HOW TO COMPLETE THIS TASK: Output exactly the lines from the one holding "Task: Click the download icon in title bar" through the final line of the entries.
(Beginning of DATA FOR THE TASK)
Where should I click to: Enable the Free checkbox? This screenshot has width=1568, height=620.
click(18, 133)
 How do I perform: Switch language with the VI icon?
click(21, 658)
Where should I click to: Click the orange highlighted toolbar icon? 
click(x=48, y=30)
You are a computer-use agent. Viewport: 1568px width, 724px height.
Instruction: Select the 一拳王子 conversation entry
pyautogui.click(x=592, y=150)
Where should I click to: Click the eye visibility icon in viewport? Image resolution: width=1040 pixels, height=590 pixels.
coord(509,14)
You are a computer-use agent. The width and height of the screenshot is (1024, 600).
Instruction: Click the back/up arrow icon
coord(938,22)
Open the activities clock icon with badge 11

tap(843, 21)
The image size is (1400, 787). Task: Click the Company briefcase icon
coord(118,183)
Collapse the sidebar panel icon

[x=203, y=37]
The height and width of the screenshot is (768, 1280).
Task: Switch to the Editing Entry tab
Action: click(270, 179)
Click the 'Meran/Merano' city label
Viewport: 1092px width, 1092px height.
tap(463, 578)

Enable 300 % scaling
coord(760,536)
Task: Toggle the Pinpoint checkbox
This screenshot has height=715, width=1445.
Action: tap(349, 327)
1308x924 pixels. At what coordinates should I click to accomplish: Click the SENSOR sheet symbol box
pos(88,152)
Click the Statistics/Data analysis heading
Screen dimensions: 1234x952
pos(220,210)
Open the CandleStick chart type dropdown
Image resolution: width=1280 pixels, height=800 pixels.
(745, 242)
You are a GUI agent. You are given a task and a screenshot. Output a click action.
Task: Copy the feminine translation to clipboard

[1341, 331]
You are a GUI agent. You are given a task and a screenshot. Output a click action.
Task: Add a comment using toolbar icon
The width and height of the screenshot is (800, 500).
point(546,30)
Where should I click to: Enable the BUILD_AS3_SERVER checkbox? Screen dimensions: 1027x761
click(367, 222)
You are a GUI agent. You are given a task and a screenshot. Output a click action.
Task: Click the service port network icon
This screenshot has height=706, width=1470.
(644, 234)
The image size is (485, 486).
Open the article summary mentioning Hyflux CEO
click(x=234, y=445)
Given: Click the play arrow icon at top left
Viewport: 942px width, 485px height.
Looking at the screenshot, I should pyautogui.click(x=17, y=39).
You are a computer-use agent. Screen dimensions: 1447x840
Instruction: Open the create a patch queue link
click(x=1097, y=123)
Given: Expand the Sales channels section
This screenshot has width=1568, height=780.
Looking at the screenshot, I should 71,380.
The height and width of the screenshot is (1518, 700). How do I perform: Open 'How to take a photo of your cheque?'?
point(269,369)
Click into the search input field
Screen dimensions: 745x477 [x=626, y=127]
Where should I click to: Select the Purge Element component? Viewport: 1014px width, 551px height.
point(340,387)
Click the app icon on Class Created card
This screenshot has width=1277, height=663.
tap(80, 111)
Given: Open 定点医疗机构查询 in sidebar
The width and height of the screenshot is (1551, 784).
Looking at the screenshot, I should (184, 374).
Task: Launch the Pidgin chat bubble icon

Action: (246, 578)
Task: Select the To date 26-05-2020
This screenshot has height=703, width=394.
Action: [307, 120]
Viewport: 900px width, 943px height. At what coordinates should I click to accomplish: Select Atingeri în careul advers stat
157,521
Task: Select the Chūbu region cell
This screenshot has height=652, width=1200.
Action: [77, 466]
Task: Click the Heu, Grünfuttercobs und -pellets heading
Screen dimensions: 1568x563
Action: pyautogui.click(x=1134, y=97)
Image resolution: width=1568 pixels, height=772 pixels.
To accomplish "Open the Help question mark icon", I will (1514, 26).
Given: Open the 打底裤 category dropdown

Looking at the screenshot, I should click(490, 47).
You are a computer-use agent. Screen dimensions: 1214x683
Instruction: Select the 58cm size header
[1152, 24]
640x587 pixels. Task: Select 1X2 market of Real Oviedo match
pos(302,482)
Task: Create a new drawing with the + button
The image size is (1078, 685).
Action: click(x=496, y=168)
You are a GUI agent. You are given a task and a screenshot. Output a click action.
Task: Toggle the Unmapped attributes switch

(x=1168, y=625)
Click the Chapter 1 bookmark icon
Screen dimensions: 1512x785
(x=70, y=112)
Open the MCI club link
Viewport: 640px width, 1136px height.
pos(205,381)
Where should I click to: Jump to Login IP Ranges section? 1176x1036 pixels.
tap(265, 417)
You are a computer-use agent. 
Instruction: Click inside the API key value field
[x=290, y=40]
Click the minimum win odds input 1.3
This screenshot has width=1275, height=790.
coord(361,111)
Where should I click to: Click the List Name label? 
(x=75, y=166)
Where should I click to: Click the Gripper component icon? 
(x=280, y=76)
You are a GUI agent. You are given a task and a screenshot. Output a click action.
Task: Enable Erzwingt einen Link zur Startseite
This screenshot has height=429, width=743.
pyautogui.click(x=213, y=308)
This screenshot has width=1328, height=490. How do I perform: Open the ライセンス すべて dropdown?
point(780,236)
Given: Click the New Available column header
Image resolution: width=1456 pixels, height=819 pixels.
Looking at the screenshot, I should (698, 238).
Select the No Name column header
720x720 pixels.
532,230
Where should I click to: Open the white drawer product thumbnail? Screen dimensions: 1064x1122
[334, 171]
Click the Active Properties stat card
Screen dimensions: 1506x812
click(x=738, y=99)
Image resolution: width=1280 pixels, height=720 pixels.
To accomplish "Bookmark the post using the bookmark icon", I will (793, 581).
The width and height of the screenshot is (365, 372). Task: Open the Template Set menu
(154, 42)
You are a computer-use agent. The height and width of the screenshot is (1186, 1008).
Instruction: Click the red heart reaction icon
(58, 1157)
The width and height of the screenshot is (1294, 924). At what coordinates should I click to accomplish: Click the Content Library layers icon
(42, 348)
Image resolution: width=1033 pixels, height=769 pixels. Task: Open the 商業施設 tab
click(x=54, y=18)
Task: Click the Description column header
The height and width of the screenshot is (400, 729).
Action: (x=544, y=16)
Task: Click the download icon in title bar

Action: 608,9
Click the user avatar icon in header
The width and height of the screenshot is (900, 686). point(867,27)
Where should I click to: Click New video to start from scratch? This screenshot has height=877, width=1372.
(End of DATA FOR THE TASK)
RESULT OF THIS EXERCISE:
Task: Click the download icon in title bar

Action: 608,9
Click the user avatar icon in header
The width and height of the screenshot is (900, 686). point(867,27)
Where should I click to: Click New video to start from scratch? This screenshot has height=877, width=1372.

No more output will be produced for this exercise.